Throwing Muses

throwing muses

At the urging of producer Gary Smith, who would later shepherd the Pixies to fame, the band moved to Boston and became regulars in the burgeoning college-rock circuit there. Two interviewers from a Rhode Island School of Design campus magazine introduced the Muses to the Cocteau Twins and suggested they contact their label, the legendary British outfit 4AD. Awestruck with the sound of dream pop—“It was like heaven music,” Donelly recalls—Throwing Muses sent some early demos to co-founder Ivo Watts-Russell. Watts-Russell, reminded of Nick Cave’s the Birthday Party, struck up a cross-pond pas-de-deux with the Muses, talking about anything and everything besides signing them because, as he’d mention ruefully, 4AD didn’t sign American bands. But soon, the pretense was dropped, the Muses were indeed signed, college-rock producer Gil Norton was assigned to work with them, and everything began.
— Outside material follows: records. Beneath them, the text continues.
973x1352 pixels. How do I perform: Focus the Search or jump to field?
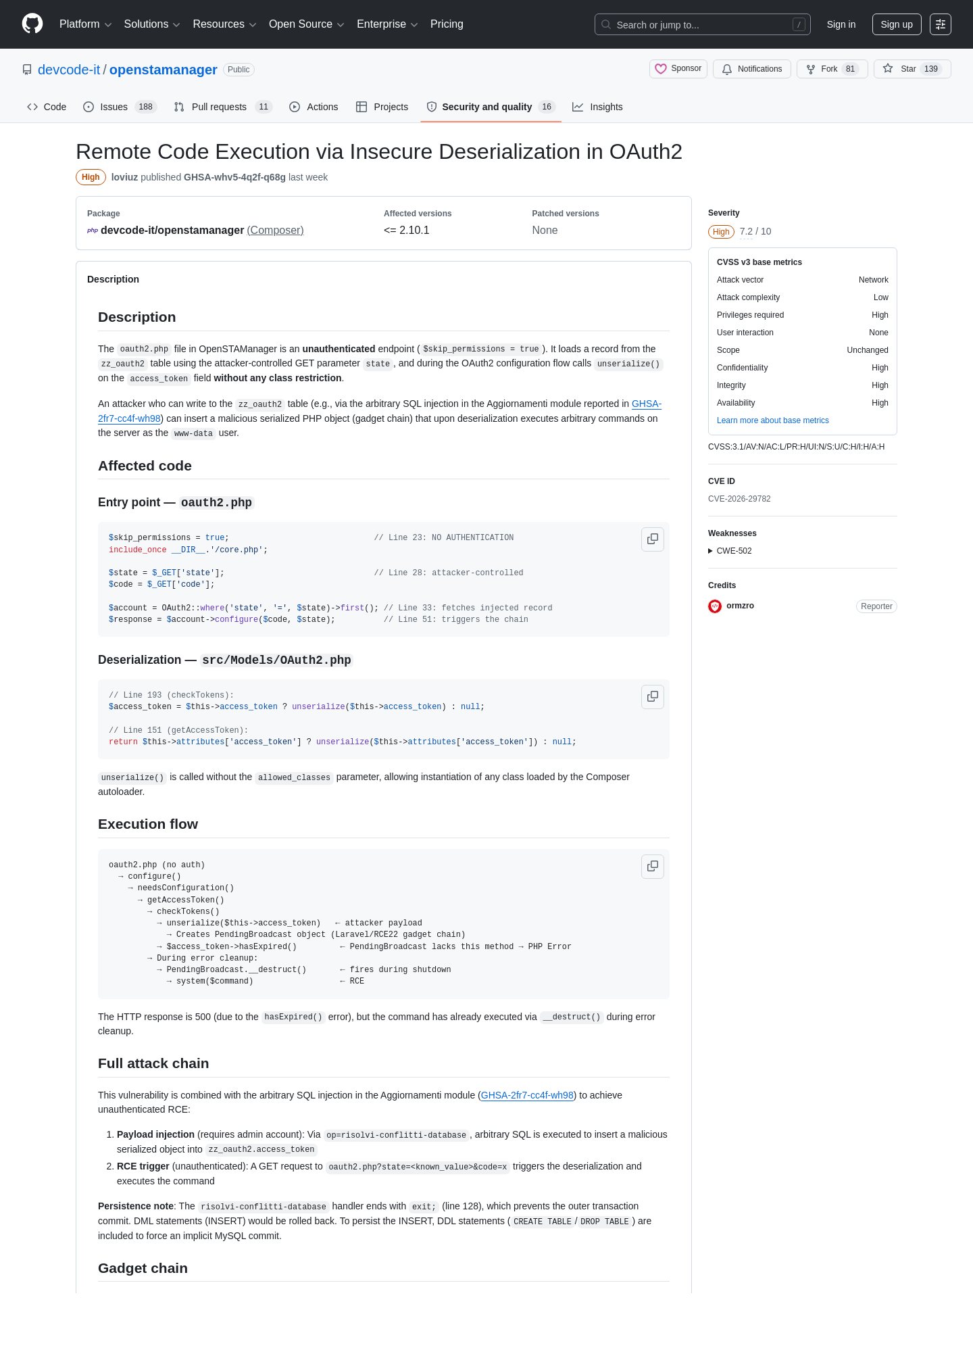click(x=703, y=24)
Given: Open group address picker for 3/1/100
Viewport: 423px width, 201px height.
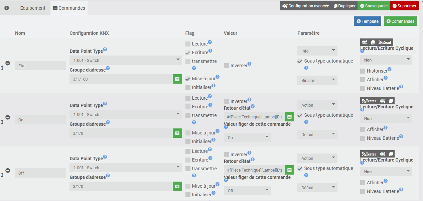Looking at the screenshot, I should [x=177, y=79].
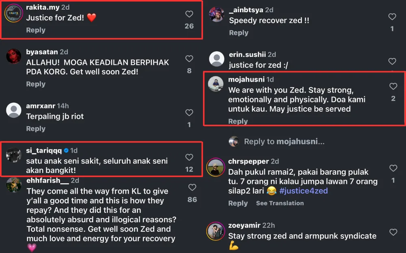The width and height of the screenshot is (406, 253).
Task: Tap heart on erin.sushii's comment
Action: pos(392,61)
Not that everything went smoothly. Throwing Muses is an idiosyncratic and uncopyable debut, but it’s also the product of internal and external tension. To make the album cohere, Watts-Russell nixed most of the goofier material and Americana tracks from the band’s repertoire. Hellspawn songs don’t always translate to full-band arrangements—Narcizo often found himself simply drumming along to the lead line, Langston wrote basslines that turned the arrangement into a thatch, then Donelly found herself, as Hersh recalls, “fitting parts over the mesh.” The resulting cassette of demos was surprisingly straightforward, but Norton was still tasked to pump the songs up, smooth them over—especially noticeable on the intro to “Vicky’s Box,” jangly and thick with sound compared to its cassette counterpart. This was new to the band—even the studio Watts-Russell rented was plush and disorienting compared to the band’s upbringing in communes and college crash pads.

Hersh, meanwhile, had become pregnant with her first child, Dylan, while still working through severe PTSD from her bicycle crash. She was diagnosed with what at the time was called manic depression. While this didn’t stop the recording sessions—“I think it’s against the law to fire a band just because it’s pregnant,” Hersh recalled Langston saying—she held back during vocal takes, terrified that summoning the songs’ full demonic roar might somehow get through to her unborn child. She stopped taking the lithium she’d been prescribed since the tremors it gave her made it too hard to play guitar. The result was a protracted recording process and a seemingly endless amount of takes. At one point the band was nearly kicked out of the studio to make way for Deep Purple.

A more fundamental tension was Tanya Donelly’s role in the band. She was as prolific a songwriter as Hersh—as late as 1991’s The Real Ramona, she was still working through her teenage backlog of demos—but during the Muses’ early years, she’d only have one to a handful of songs per album. The press tended to see more resentment there than truly existed. Despite Hersh and Donelly’s images of being less and more poppy, respectively, Donelly was actually the more introverted of the two, at least when it came to interviews. She’s said the distribution of songs on the Muses albums was more a matter of logistics than feeling sidelined. Donelly wrote her demos as herself, instead of envisioning them as Throwing Muses tracks (unlike the songs she’d write for her 1993 debut with Belly, which she’d envisioned as the next Breeders album but couldn’t get cut). She has one track on Throwing Muses, “Green,” a tribute to a first love who died young. The song shows early signs of her surreal imagery: one’s memories coalescing into bodice-ripping form (“Then there were candles, and a phoenix burnt my bed”), and the pivotal line, “Kneel in my ashes, kneading them,” an uncannily striking metaphor for one’s first consuming love. The tempo is that of piecing together a morning after: two repetitive tick-tock guitar figures, drumbeats like tiptoes, finding their way to emotion. Langston’s bass plays the other party: loping along beneath the track, in its own cool, unconcerned world.